時の栞としての音楽
時間とは何か、そして芸術にとって普遍とは何なのか、直感的に感覚し得るニュートン力学的絶対時間の感覚に囚われた私たちが捉えることはとても難しい。
ここで時間、とりわけ過去という現象を題材にひとつ思考実験をしたい。
あなたがまだ3歳か4歳そこらの頃、まだ背後にある過去はぼんやりと薄暗く、世界の殆どは両親の言葉によって構成されていたと思う。その両親が仮にいたずらで「きみはソウルで誕生して、生後半年で日本へ来たのよ」と吹き込んだら、その過去はあなたの記憶の中に存在し得るのでは無いだろうか?
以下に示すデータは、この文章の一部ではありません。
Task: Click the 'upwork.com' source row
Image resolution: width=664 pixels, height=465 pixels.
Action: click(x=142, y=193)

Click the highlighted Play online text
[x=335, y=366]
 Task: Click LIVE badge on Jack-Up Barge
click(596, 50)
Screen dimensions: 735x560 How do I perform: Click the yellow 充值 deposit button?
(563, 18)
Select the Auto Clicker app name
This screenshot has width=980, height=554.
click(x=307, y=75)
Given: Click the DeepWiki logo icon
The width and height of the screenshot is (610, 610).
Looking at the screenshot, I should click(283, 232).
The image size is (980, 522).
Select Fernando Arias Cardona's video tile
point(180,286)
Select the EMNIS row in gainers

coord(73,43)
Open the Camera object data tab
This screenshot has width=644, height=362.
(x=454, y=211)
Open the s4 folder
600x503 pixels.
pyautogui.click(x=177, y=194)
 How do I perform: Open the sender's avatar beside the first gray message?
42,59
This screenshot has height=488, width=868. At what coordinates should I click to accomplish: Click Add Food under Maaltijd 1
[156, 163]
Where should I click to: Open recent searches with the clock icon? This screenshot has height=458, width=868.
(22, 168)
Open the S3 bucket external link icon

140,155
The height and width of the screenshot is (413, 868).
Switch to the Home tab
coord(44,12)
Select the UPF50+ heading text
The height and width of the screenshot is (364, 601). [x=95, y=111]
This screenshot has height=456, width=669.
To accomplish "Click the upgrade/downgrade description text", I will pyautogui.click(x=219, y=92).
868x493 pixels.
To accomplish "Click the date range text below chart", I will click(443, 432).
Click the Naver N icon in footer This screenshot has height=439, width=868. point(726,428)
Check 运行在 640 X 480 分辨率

時間とは何かという空空漠々とした問いの前には、必ず記憶とは何かという深淵が広がっている。
ただ音楽は確かに、時間の相対性や記憶の不確かさの中に於いても時の栞としての役割を果たすことが出来る。
或る記憶に音楽が紐付いている時、その記憶は色彩と薫りを、また湿度や温度、陽の傾きまでも、凡ゆる情景の断片を同時に呼び起こす。
誰かの時の旅路の傍らに私たちの音楽が寄り添う事が出来れば、時の栞を作る者としては冥利に尽きる。